Nienhagen/Schwanebeck l Bärbel Wellhausen und Hannelore Jordzick aus Nienhagen nutzen oft den Linienbus, um ihre Geschäfte in Schwanebeck zu erledigen. "Mit den Abfahrtszeiten ist soweit alles in Ordnung", schätzt Bärbel Wellhausen ein. "Der Bus, mit dem die Schüler befördert werden, ist aber immer ganz schön voll. Bis zur Haltestelle bei der Fleischerei Bendler halte ich auch schon mal stehend durch, es ist ja nicht so weit." Stehen Gänge zu den Behörden oder zum Arzt an, dann artet die Reise zu einer echten Laufarbeit aus. "Der Bus hält in Schwanebeck vor der Fleischerei", erklärt sie. "In der Kapellenstraße finde ich den Arzt, den Zahnarzt und die Verwaltung. Also muss ich ein ganzes Stück zurückgehen, quasi an der Sporthalle vorbei in die Breitscheidtstraße einbiegen und bis zum neu eingerichteten Spielplatzgelände hinaufwandern." Bärbel Wellhausen ist fit, sie schafft die Strecke, kauft hinterher noch schnell etwas ein und fährt mit dem Bus wieder zurück in den Ortsteil. Bei Hannelore Jordzick ist das anders. "Der Weg durch Schwanebeck ist für mich und auch andere Senioren eine echte Plackerei", stellt sie klar. "Gibt es denn keine andere Lösung dafür?"

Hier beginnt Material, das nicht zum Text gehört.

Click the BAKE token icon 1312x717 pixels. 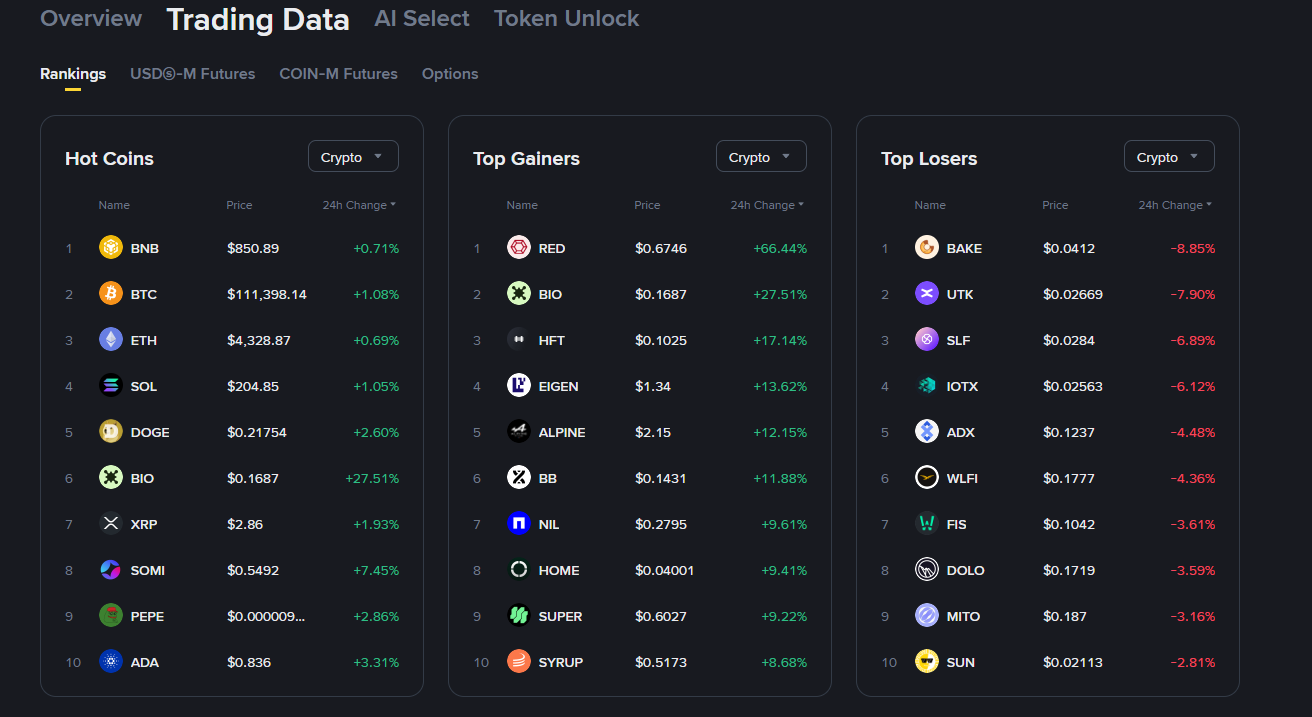coord(927,248)
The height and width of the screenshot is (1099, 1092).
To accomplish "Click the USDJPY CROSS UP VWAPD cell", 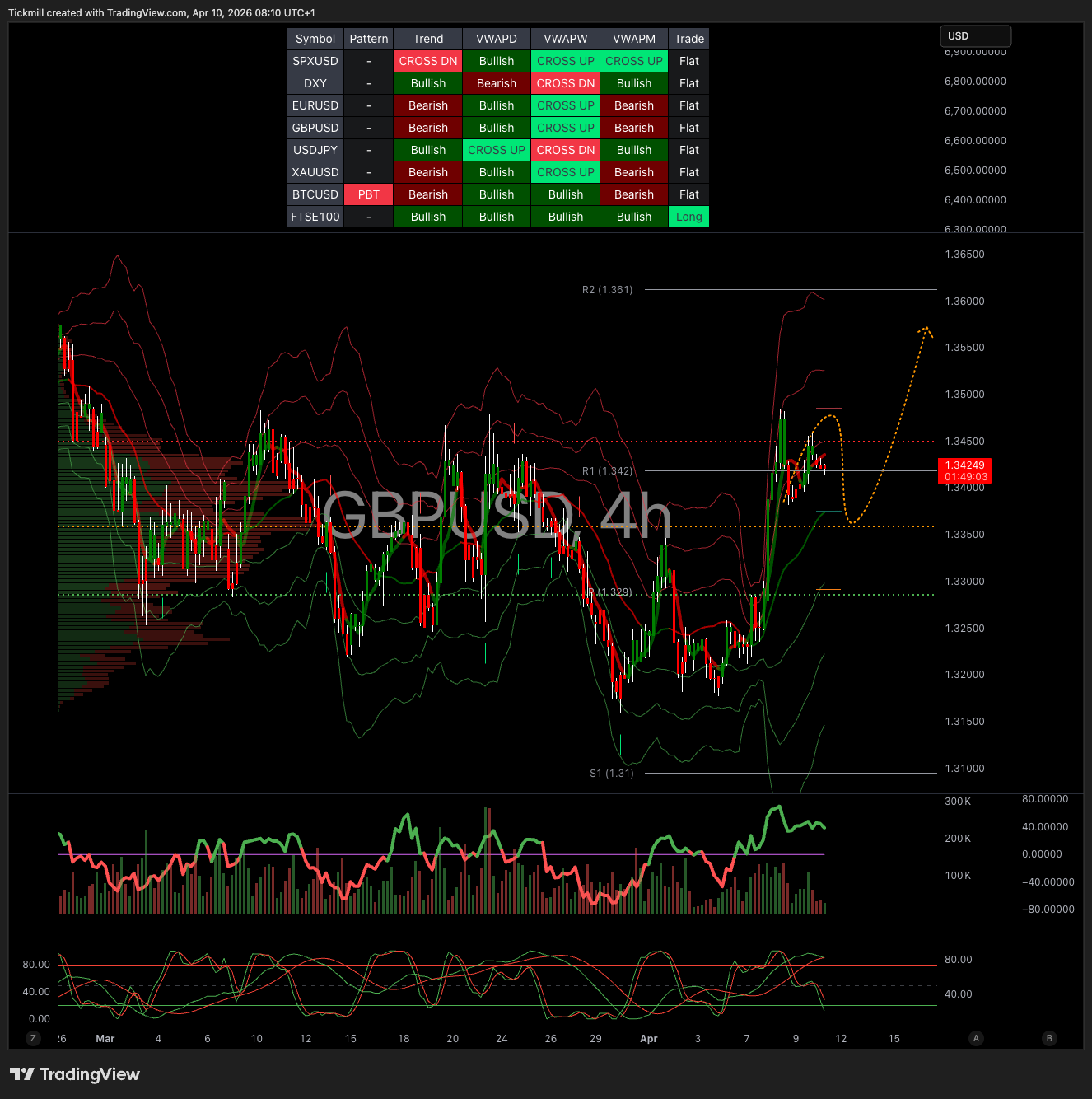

Haltepunkt vor der Verwaltung vorgeschlagen

Beide würden es begrüßen, wenn der Bus direkt in der Kapellenstraße halten würde, ein Haltepunkt beim Verwaltungsgebäude wäre für sie optimal. "Das sehen eigentlich alle Rentner in Nienhagen so", unterstreicht Bärbel Wellhausen. "Wir wussten bislang nicht, an wen wir uns mit unserem Anliegen richten können." So sprachen die beiden engagierten Seniorinnen den stellvertretenden Bürgermeister Benno Liebner (Freie Wähler Nienhagen) an. Der gab den beiden den Ratschlag, eine Bürgerinitiative ins Leben zu rufen und eine Unterschriftensammlung in dem Ortsteil durchzuführen. Hilfsbereite Einwohner unterstützen die Rentner derzeit bei ihrem Vorhaben. "Ich werde das Anliegen der Senioren im Stadtrat vorstellen", sagt Liebner. "Um die Belange der Bürger müssen wir uns kümmern, das ist unsere Aufgabe." Auch Bürgermeisterin Christina Brehmer (Die Linke) sieht das ähnlich. "Die Sache wird nicht ganz einfach, wir müssen Kontakt zu den Harzer Verkehrsbetrieben (HVB) aufnehmen und sehen, was wir gemeinsam erreichen können. Ich finde es aber grundsätzlich gut, wenn Bürger von sich aus an den Stadtrat herantreten und ihre Probleme deutlich machen."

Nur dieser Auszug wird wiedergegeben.